1, 2, 3, 4, 5, 6, 7, 8, 9 (Works a treat. And what- and the advantage of this
is we seem to get more friendly triangles do we?) That's right, that's right. We get more friendly
triangles, it's more evenly distributed, um you get- uh you get in 2 dimensions you get only - if you
start with an equilateral triangle - you only get congruent triangles. In the next dimension you get
a small number of congruent simplices, and that's also so for higher dimensions, is you can control how
many different incongruent objects you get and you also can control the deviation of their shape.
- (So you've shown me 2-dimensions triangles but) (you've also alluded to the fact this works in
higher dimensions, we could get like a simplex,) (like a 3-dimensional object and divide that up
into three- 3D pieces could we?)
- That's right. I mean the the 3D simplex, that's the tetrahedron so-
- (We'll have four numbers for that will we?)
- For the edgewise subdivision we have four numbers. For simplicity
let's choose here r equals to 2 otherwise we end up with too many dots and it becomes hard to
visualise. So that means that now we place - in order to get this picture here - we place this tetrahedron
in 4-space, so in a 4-dimensional space; and with the vertices being the unit coordinate
vectors and then dilate this by 2. So we end up with this for example being 2000, this being 0200, 0020, 0002. And then we get these
new vertices, like that one, for example that would be a 1001.
- (In the middle of each line)

DIRECTIVE: Rewrite the stretch of the passage on edgewise subdivision from "- That's right." through "would be a 1001.", putting "scale" wherever "dilate" appears. The data after this point are separate from the passage on edgewise subdivision.

ENTRIES SHOWN:
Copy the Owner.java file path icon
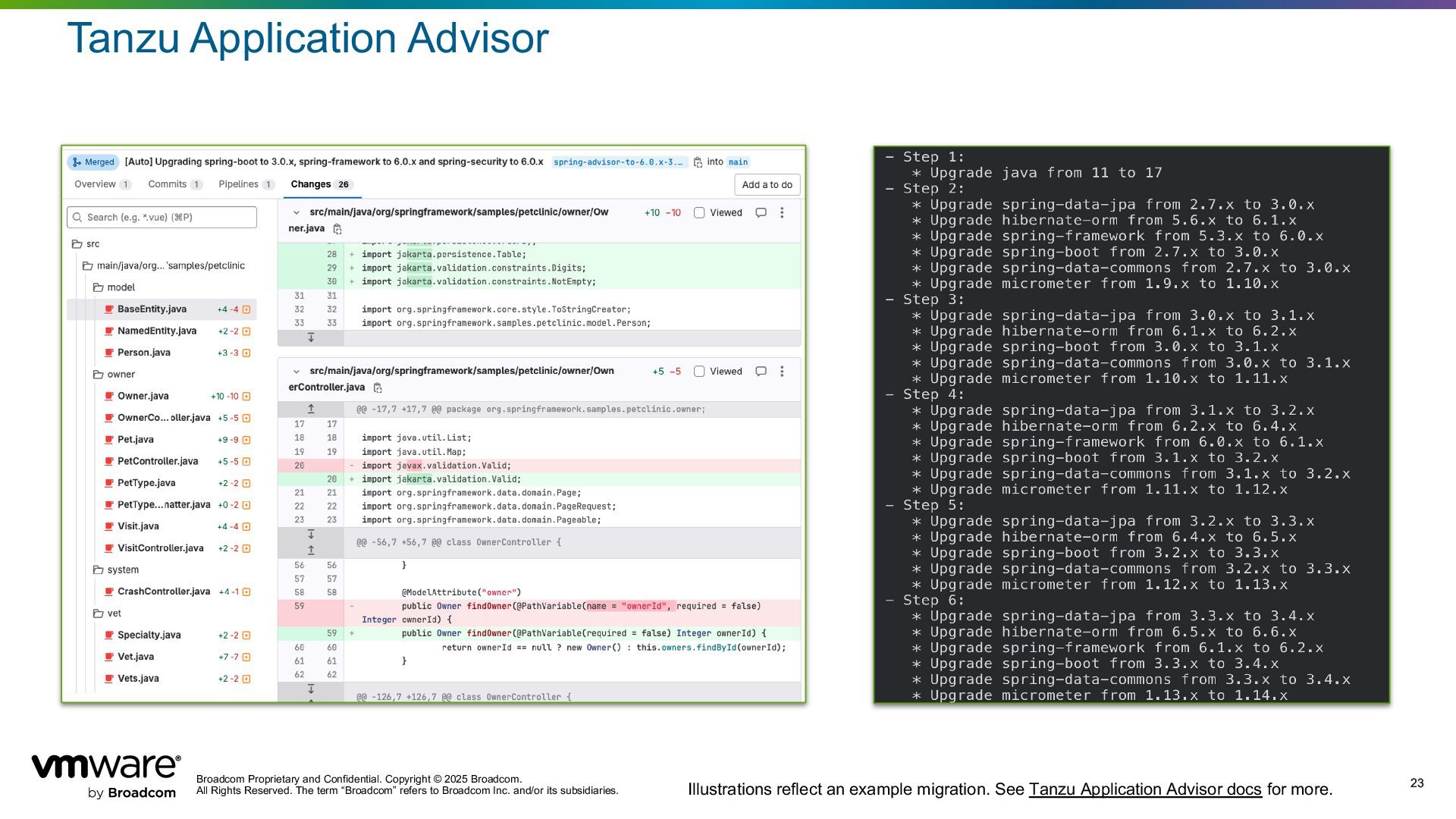The width and height of the screenshot is (1456, 819). (337, 229)
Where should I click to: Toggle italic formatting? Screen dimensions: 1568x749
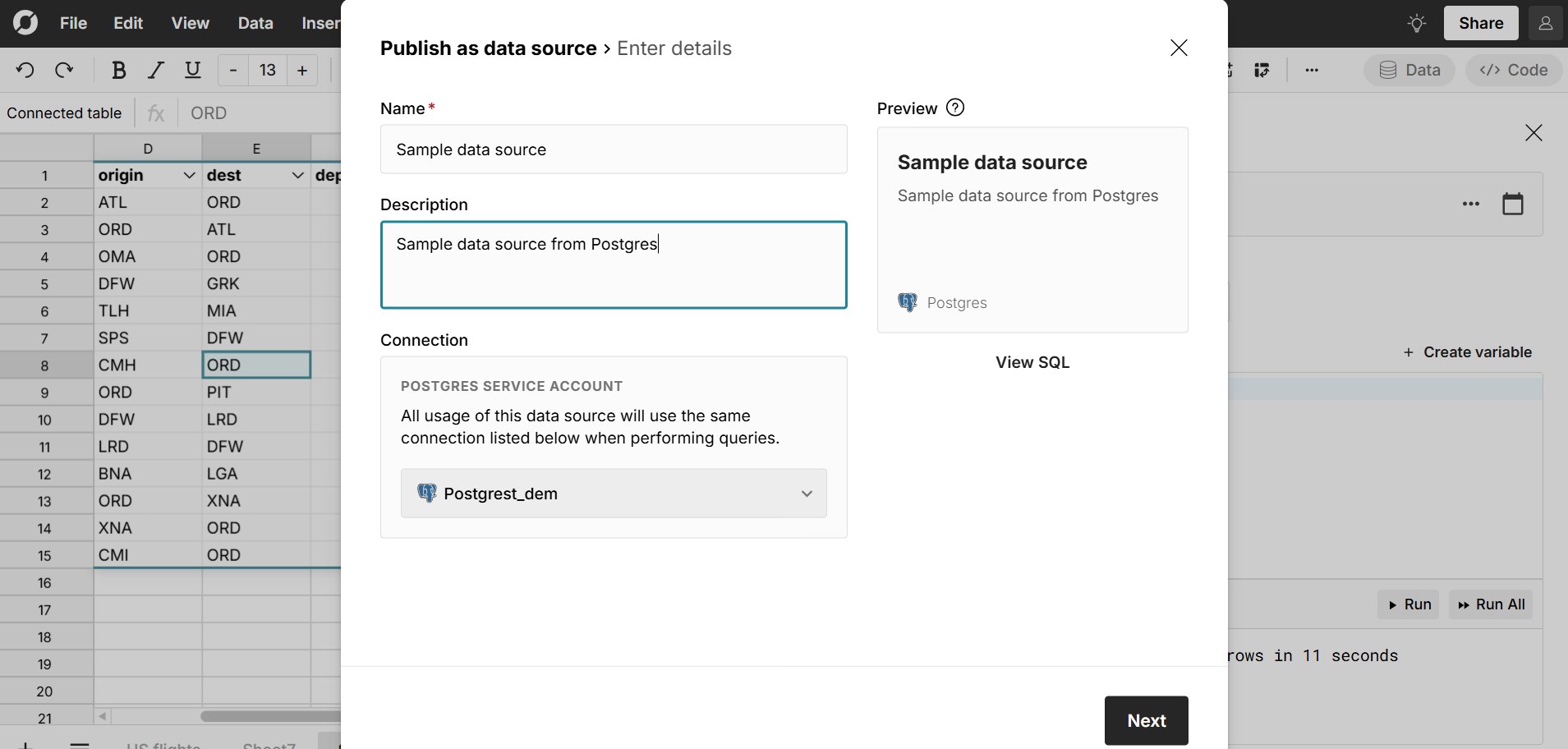tap(155, 71)
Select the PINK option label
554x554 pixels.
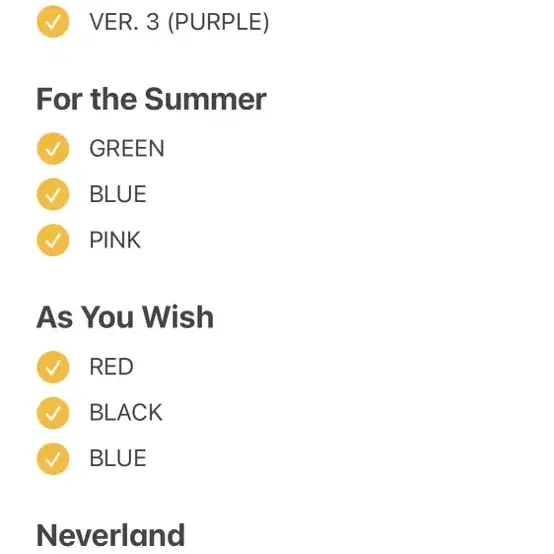115,240
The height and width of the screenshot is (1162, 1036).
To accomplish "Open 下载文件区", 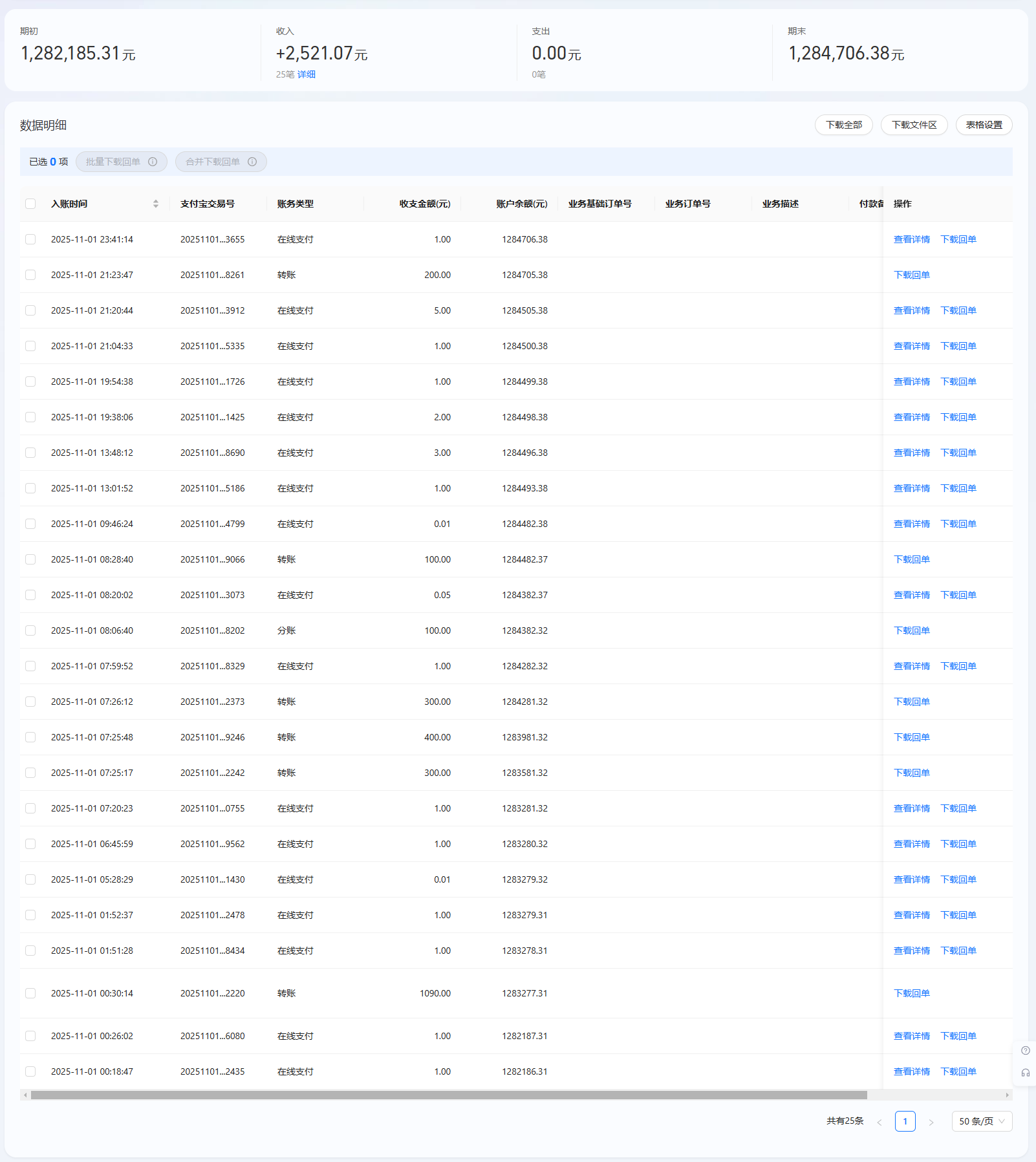I will point(914,125).
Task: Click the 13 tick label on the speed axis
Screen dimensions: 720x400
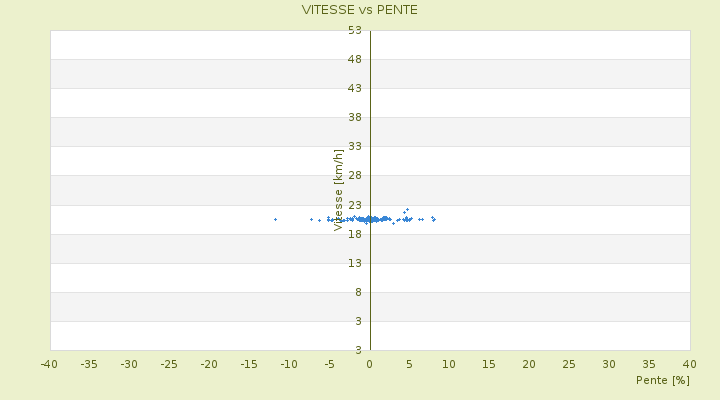Action: coord(355,263)
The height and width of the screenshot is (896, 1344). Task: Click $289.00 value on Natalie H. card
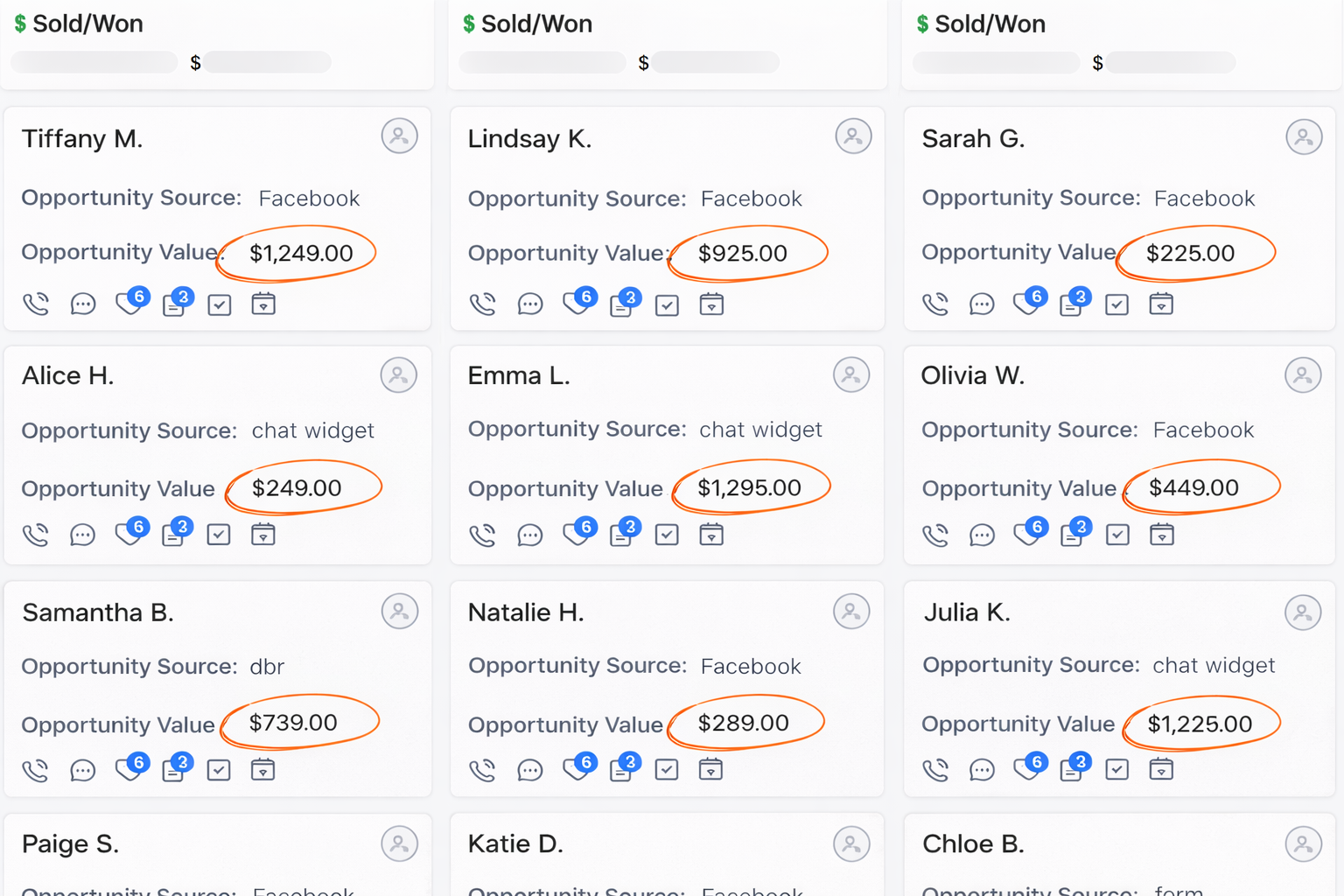[x=743, y=723]
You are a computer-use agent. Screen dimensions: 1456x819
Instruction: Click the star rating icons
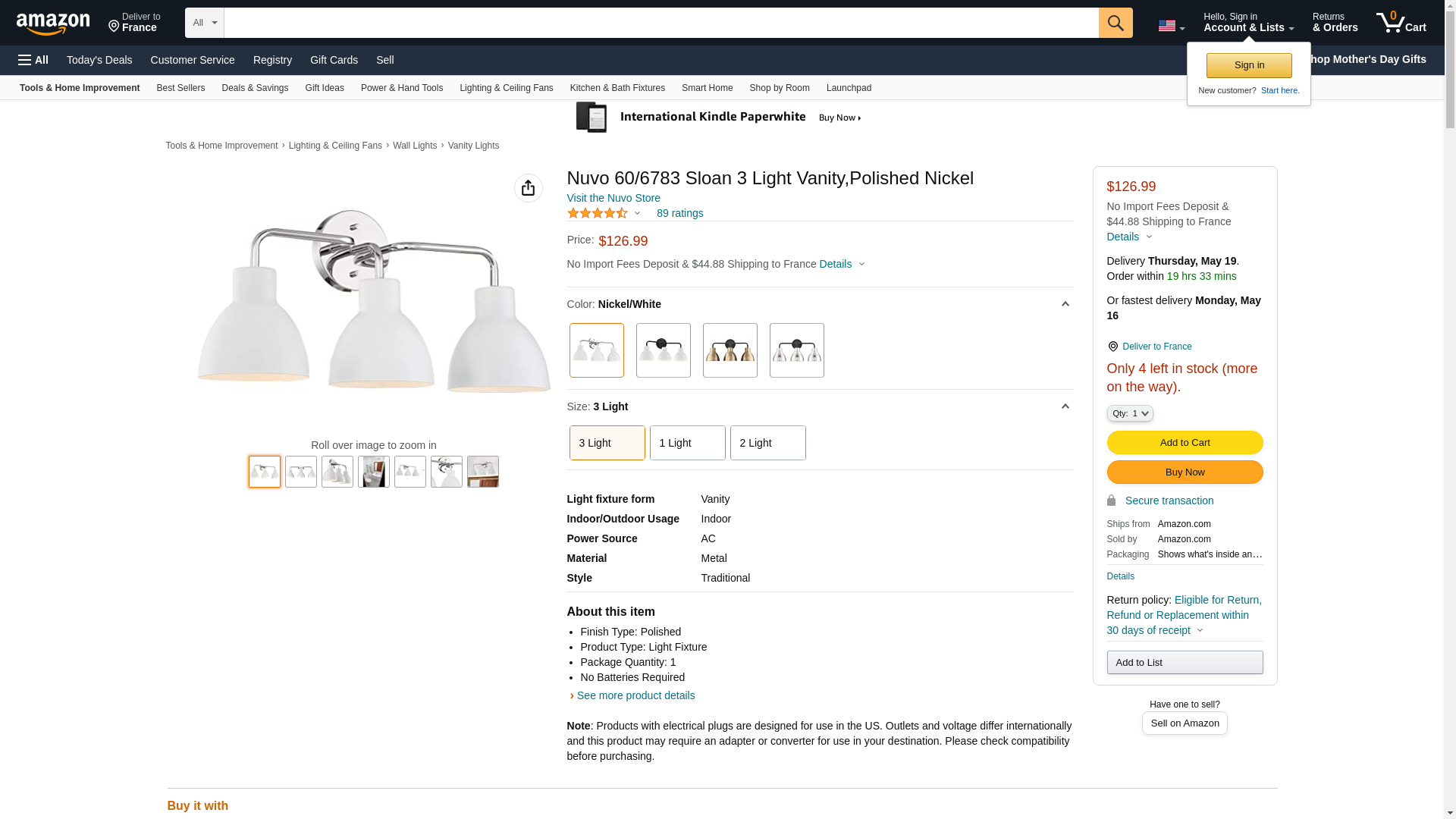[x=597, y=213]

OUTPUT FOR THIS EXERCISE:
- That's right. I mean the the 3D simplex, that's the tetrahedron so-
- (We'll have four numbers for that will we?)
- For the edgewise subdivision we have four numbers. For simplicity
let's choose here r equals to 2 otherwise we end up with too many dots and it becomes hard to
visualise. So that means that now we place - in order to get this picture here - we place this tetrahedron
in 4-space, so in a 4-dimensional space; and with the vertices being the unit coordinate
vectors and then scale this by 2. So we end up with this for example being 2000, this being 0200, 0020, 0002. And then we get these
new vertices, like that one, for example that would be a 1001.